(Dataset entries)
────────

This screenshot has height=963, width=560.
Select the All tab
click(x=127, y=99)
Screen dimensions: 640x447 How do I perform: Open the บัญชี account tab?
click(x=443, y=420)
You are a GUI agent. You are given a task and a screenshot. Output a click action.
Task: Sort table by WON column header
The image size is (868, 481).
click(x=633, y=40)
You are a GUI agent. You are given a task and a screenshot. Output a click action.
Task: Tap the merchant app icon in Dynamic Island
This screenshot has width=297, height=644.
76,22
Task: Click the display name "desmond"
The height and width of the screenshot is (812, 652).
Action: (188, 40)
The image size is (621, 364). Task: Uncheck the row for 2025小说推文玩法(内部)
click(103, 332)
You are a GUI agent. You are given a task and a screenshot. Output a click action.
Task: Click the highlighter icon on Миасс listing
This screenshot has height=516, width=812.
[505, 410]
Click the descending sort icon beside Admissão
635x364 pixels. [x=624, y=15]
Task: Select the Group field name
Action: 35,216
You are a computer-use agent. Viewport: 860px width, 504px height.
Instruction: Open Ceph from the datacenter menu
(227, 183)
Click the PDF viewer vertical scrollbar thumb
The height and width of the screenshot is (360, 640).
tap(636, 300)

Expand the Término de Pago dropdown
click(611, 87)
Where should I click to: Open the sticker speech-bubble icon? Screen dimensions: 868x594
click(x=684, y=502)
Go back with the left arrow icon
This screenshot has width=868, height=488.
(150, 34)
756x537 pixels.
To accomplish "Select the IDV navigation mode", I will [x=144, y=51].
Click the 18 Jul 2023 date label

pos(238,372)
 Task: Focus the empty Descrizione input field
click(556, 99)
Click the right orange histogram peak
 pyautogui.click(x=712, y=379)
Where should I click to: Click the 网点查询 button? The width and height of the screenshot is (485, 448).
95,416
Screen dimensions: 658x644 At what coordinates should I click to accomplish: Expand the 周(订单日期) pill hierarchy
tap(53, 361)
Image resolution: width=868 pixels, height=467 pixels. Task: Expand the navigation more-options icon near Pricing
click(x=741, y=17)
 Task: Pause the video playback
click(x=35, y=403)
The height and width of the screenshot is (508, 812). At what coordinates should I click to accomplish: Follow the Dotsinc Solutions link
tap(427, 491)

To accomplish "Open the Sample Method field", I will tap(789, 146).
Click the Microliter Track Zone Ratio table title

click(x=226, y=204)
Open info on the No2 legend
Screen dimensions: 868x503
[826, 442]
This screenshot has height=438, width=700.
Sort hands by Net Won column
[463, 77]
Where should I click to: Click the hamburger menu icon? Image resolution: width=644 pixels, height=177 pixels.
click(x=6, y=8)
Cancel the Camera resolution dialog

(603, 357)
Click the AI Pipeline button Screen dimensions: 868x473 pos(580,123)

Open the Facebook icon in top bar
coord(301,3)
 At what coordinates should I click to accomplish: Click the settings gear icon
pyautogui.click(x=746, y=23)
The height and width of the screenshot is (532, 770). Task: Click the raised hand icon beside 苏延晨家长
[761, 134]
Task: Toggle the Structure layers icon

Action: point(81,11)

────────

--- WORK ITEM ---
Write the opening line of the data above and every line after it, exactly, stopping once you have written the line with "Task: Sort table by WON column header".

--- EXERCISE RESULT ---
This screenshot has height=963, width=560.
Select the All tab
click(x=127, y=99)
Screen dimensions: 640x447 How do I perform: Open the บัญชี account tab?
click(x=443, y=420)
You are a GUI agent. You are given a task and a screenshot. Output a click action.
Task: Sort table by WON column header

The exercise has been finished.